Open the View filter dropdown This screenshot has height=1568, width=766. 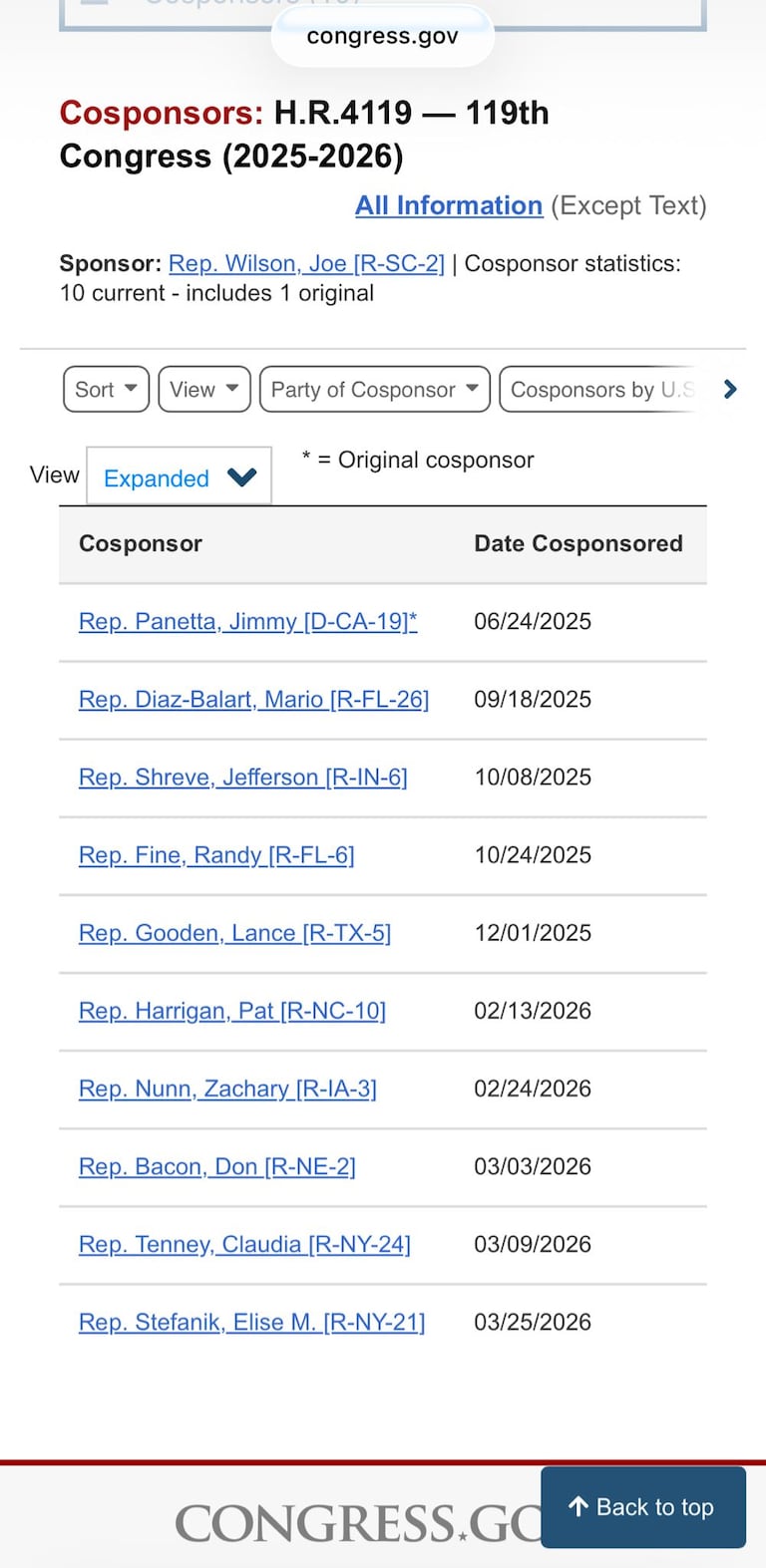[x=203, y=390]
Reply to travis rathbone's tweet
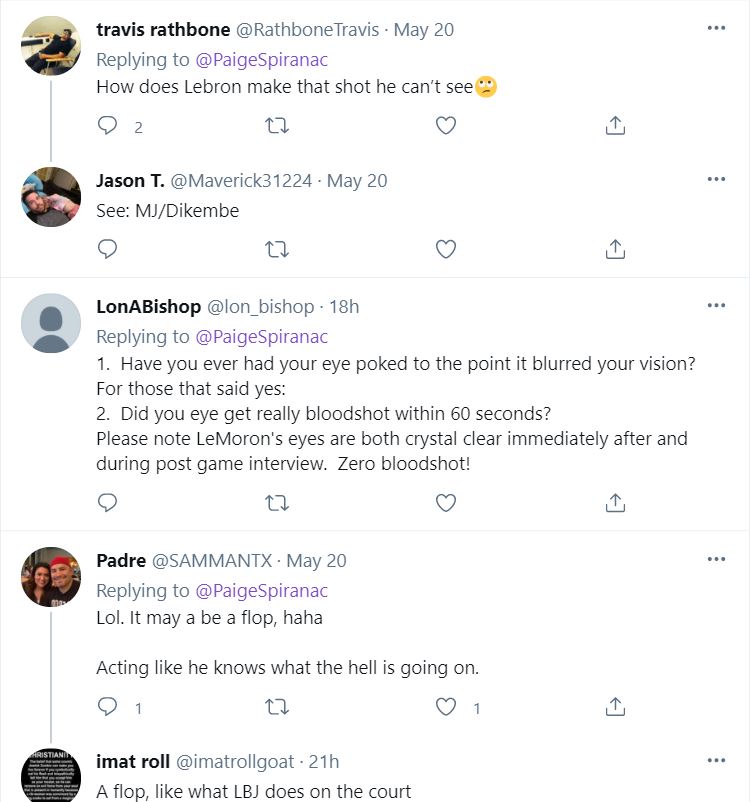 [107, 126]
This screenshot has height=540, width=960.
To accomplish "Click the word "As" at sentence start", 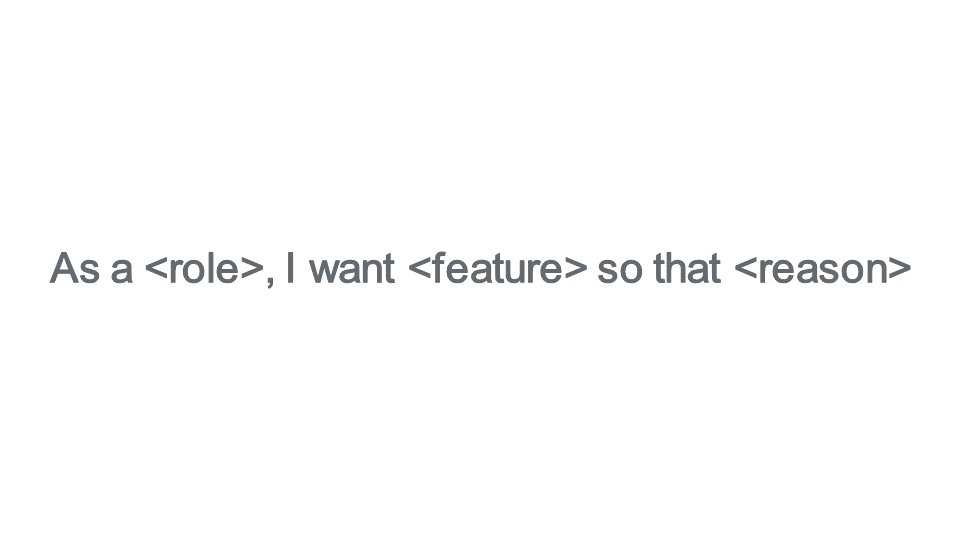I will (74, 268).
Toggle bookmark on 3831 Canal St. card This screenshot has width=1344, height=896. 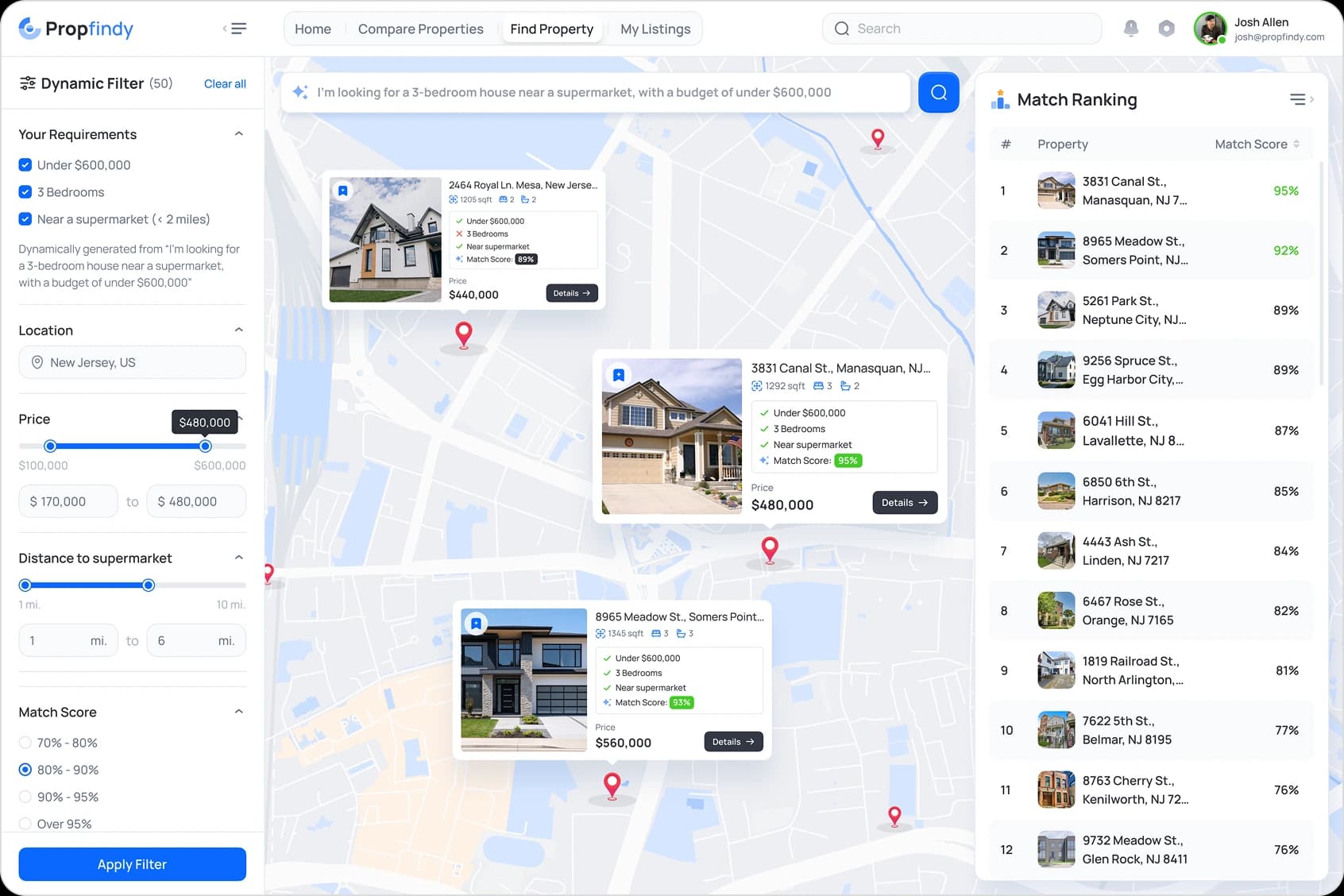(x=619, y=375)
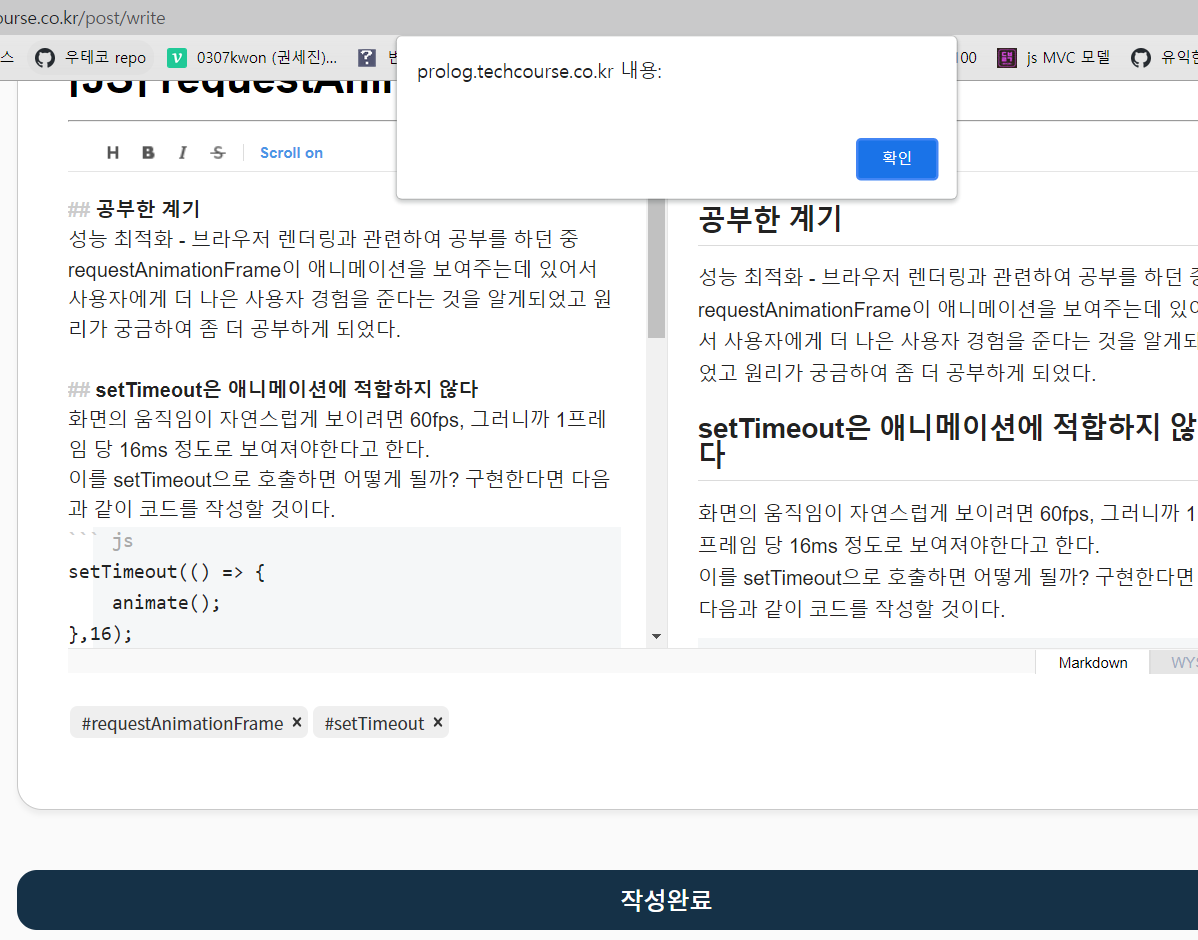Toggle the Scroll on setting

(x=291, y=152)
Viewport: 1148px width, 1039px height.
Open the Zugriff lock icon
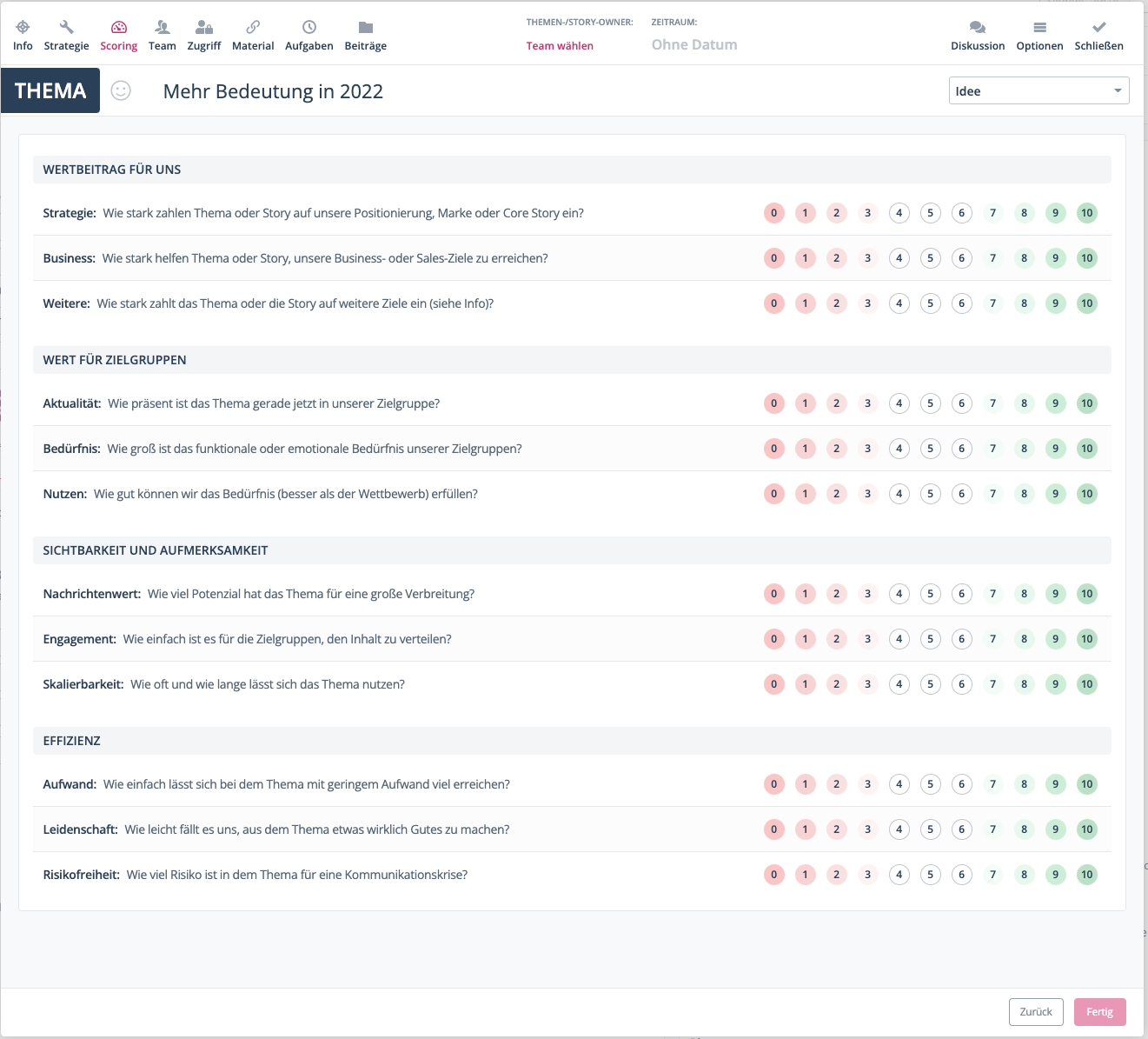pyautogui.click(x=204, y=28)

### PROBLEM DETAILS
Beginning with the line that contains "Viewport: 1148px width, 1039px height.", reproduce every line through the end of the records above exactly, leaving pictures out.

### RESPONSE AREA
Viewport: 1148px width, 1039px height.
Open the Zugriff lock icon
pyautogui.click(x=204, y=28)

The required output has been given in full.